The theory behind the sale and restructuring of Gaylord is to better manage the current Gaylord business that has gone from a company that predominantly owned radio stations, newspapers, and entertainment outlets, to owning 5 huge hotel properties in Nashville, Orlando, Grapevine, TX (Dallas), National Harbor, MD, and Denver (scheduled to open 2014). By restructuring into an REIT, Gaylord will receive certain tax benefits, and will be able to run more efficiently in a larger hotel corporate structure.
“We are thrilled to be aligning with Marriott, an organization that consistently receives the industry’s highest praise among group customers and meeting planners.” says Gaylord CEO Colin Reed. “The REIT structure allows us to benefit from a more efficient tax structure, and establish a platform to grow our distinct asset base through organic growth of our existing portfolio and, in time, through strategic acquisitions.

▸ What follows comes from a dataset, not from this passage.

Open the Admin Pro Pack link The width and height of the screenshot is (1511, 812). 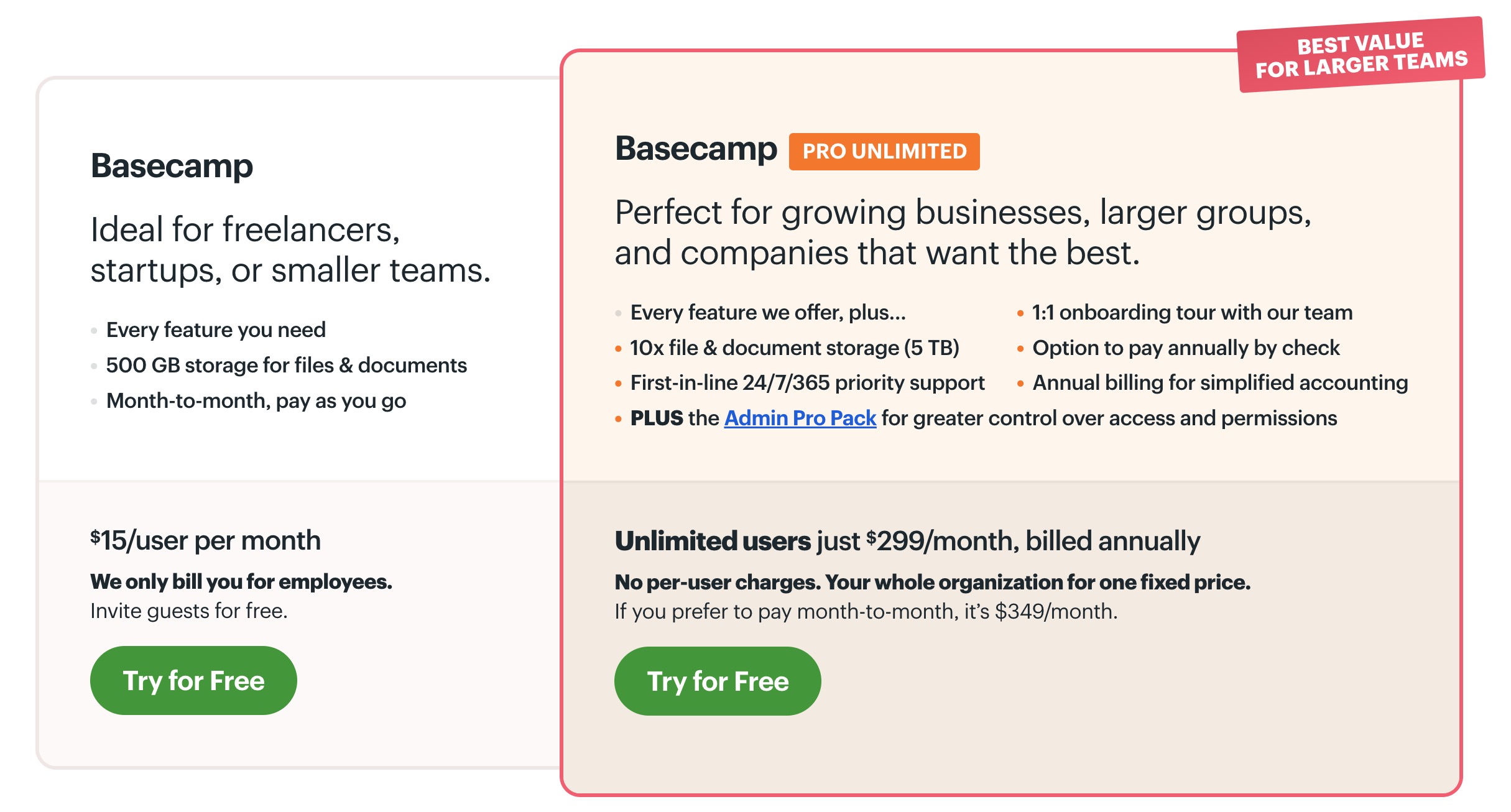[800, 418]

Moreover, we believe that by working with Marriott International, our shareholders will benefit from significant property efficiencies and corporate overhead reductions, as well as revenue synergies which include Marriott’s ability to attract and market to large group customers.
The press release from Gaylord about the sale expressly states the Grand Ole Opry and its real estate assets will remain assets of Gaylord.
Gaylord will continue to own and operate the Grand Ole Opry, Ryman Auditorium and other attractions as taxable REIT subsidiaries. Nothing will change at these iconic assets of the Nashville community, and Gaylord is fully committed to maintaining the legacy of these historic attractions.
However as Gaylord restructures into a real estate holding company over the coming months, an Opry sale could still be a possibility, if not a greater probably in the long term as the company continues to move away from the entertainment business.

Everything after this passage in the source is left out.